Oxidation of Myofilament Protein Sulfhydryl Groups Reduces the Contractile Force and Its Ca 2+ Sensitivity in Human Cardiomyocytes

This study sought to characterize the relation between the oxidation of protein sulfhydryl (SH) groups and Ca²⁺-activated force production in the human myocardium. Triton-permeabilized left ventricular cardiomyocytes from donor hearts were exposed to an oxidative (2,2′-dithiodipyridine, DTDP) agent in vitro, and the changes in isometric force, its Ca²⁺ sensitivity, the cross-bridge–sensitive rate constant of force redevelopment at saturating [Ca²⁺] (k _tr,max), and protein SH oxidation were monitored.
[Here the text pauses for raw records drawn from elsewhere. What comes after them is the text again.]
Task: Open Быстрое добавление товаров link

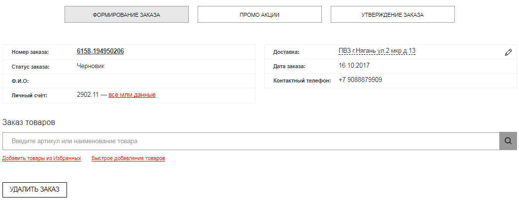Action: (x=129, y=158)
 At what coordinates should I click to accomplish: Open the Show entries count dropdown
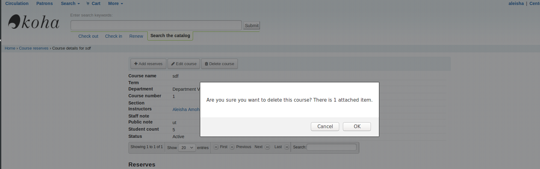click(x=187, y=147)
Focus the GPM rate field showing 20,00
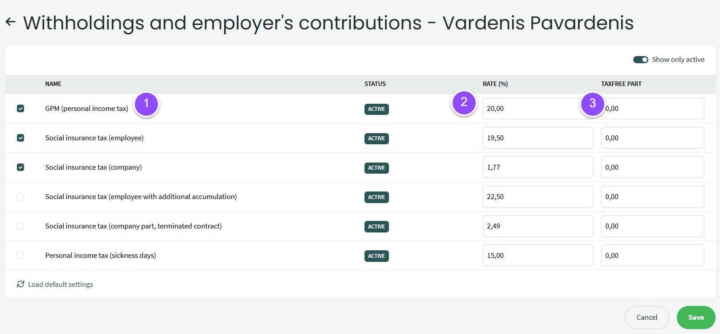 [x=530, y=109]
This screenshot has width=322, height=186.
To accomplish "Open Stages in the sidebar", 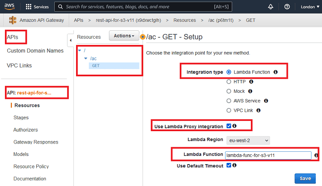I will (x=21, y=118).
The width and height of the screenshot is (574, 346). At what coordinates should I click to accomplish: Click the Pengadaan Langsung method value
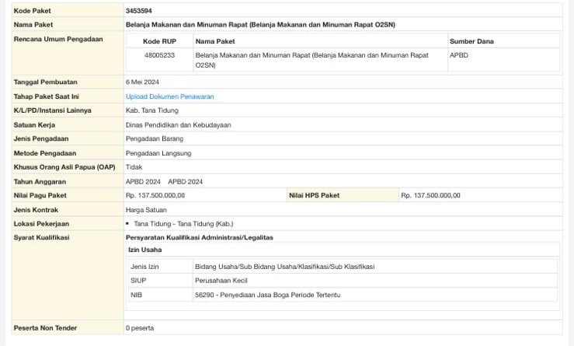(x=158, y=153)
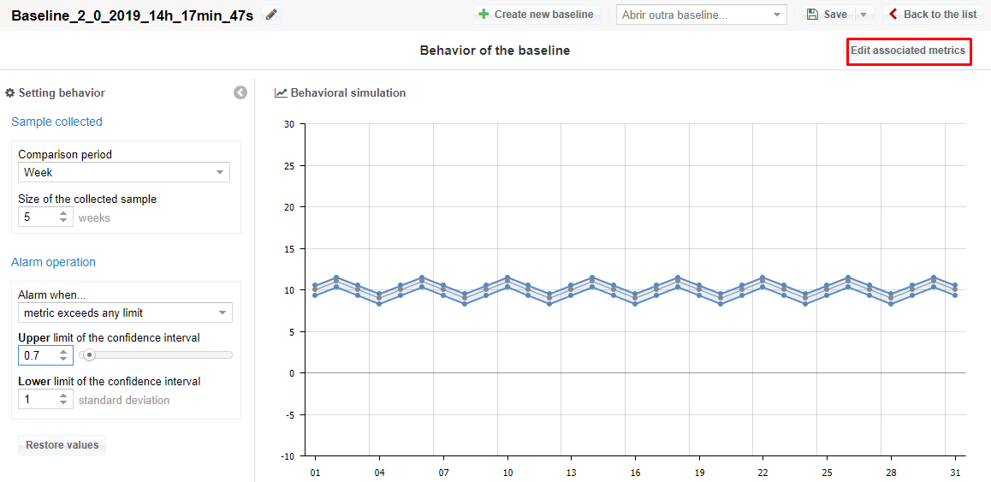Open the Abrir outra baseline dropdown
The width and height of the screenshot is (991, 482).
point(701,15)
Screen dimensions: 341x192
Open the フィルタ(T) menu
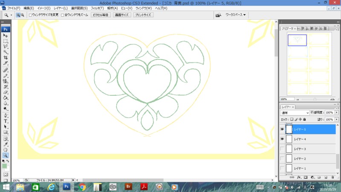point(97,8)
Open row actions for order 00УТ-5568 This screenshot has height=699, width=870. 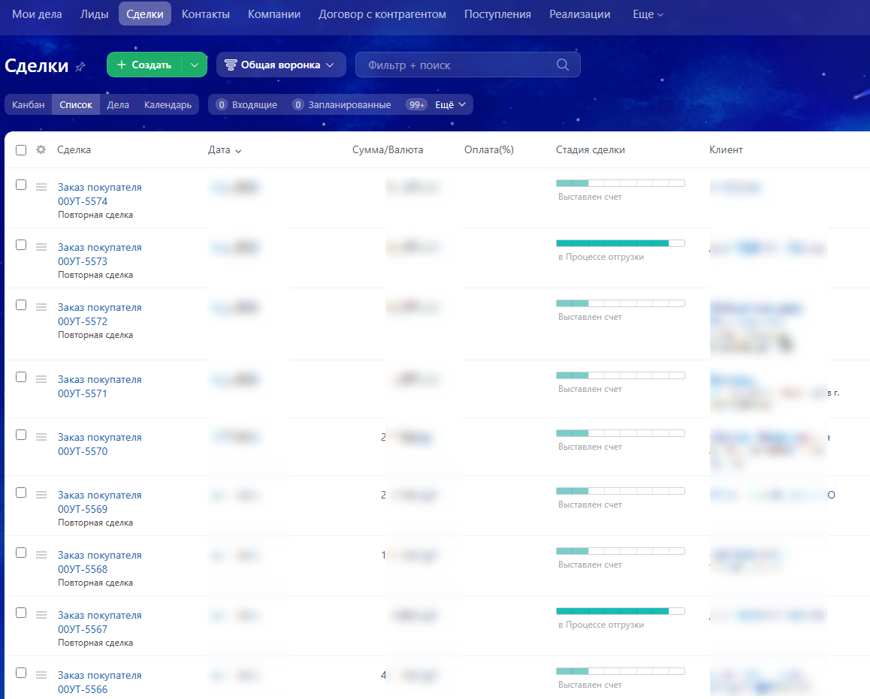[x=41, y=555]
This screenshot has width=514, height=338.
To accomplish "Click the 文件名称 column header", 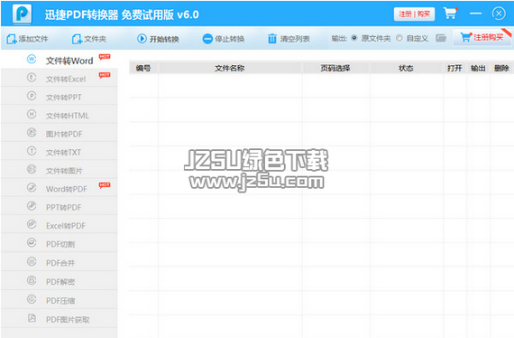I will [x=230, y=68].
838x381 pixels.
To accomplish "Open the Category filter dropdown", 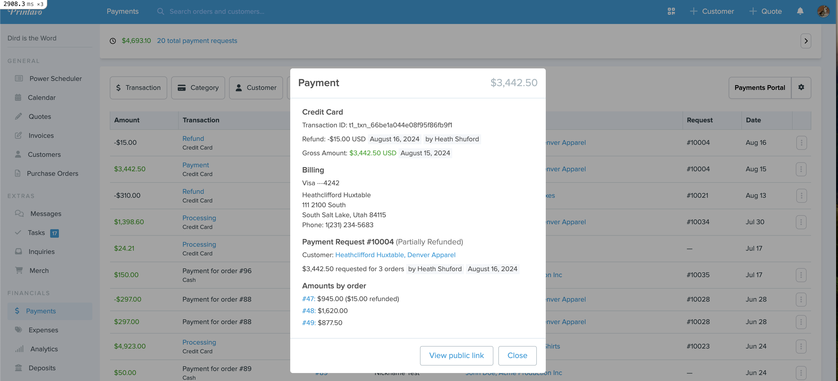I will (198, 88).
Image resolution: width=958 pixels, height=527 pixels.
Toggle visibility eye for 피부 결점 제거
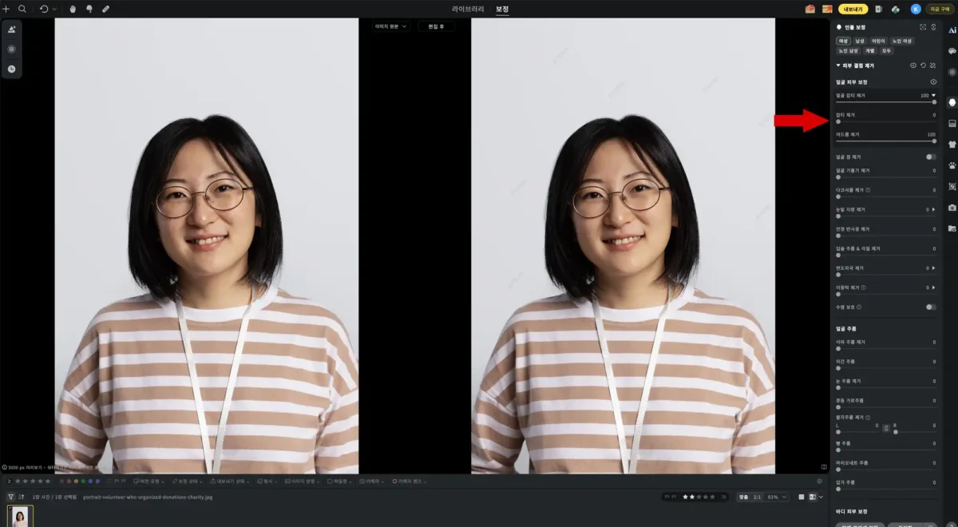913,65
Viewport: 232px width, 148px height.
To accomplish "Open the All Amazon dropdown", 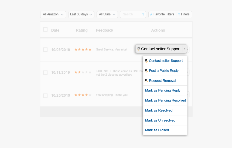I will pyautogui.click(x=53, y=15).
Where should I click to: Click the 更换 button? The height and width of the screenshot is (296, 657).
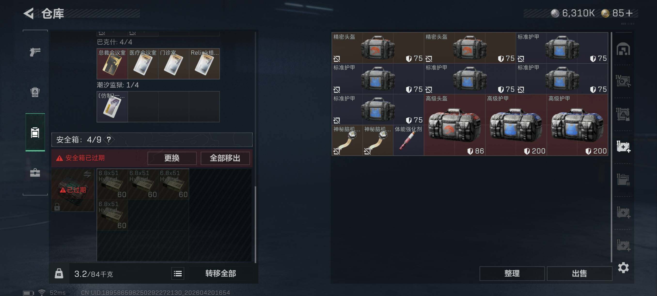172,158
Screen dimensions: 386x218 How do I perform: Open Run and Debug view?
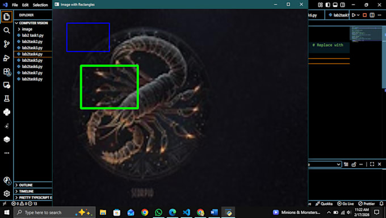[7, 58]
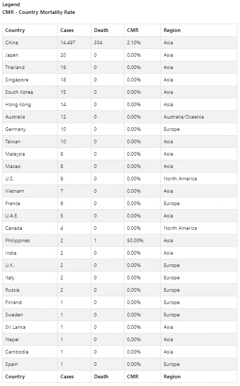The height and width of the screenshot is (386, 240).
Task: Click the CMR column header at top
Action: click(133, 30)
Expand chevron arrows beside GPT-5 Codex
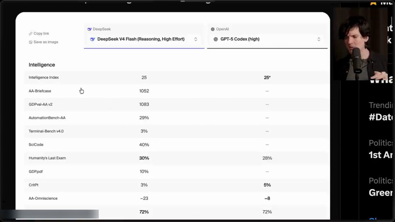 click(x=319, y=39)
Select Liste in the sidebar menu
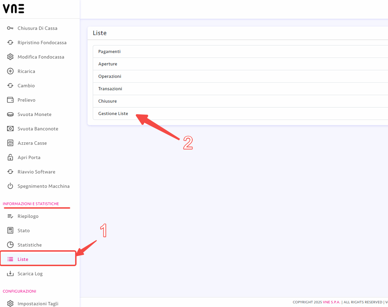388x307 pixels. tap(38, 259)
DTDP (0.1–10 mM for 2 min) oxidized the myocardial proteins and diminished the Ca²⁺-activated force with different concentration dependences (EC_50,SH = 0.17 ± 0.02 mM and EC_50,force = 2.46 ± 0.22 mM; mean ± SEM). The application of 2.5 mM DTDP decreased the maximal Ca²⁺-activated force (to 64%), its Ca²⁺ sensitivity (ΔpCa₅₀ = 0.22 ± 0.02), and the steepness of the Ca²⁺-force relation (n _Hill, from 2.01 ± 0.08 to 1.76 ± 0.08). These changes were paralleled by reductions in the free SH content of the proteins (to 15%) and in k _tr,max (to 75%). SH-specific labeling identified SH oxidation of myosin light chain 1 and actin at DTDP concentrations at which the changes in the contractile parameters occurred. Our data suggest that SH oxidation in selected myofilament proteins diminishes the Ca²⁺-activated force and its Ca²⁺ sensitivity through an impaired Ca²⁺ regulation of the actin–myosin cycle in the human heart.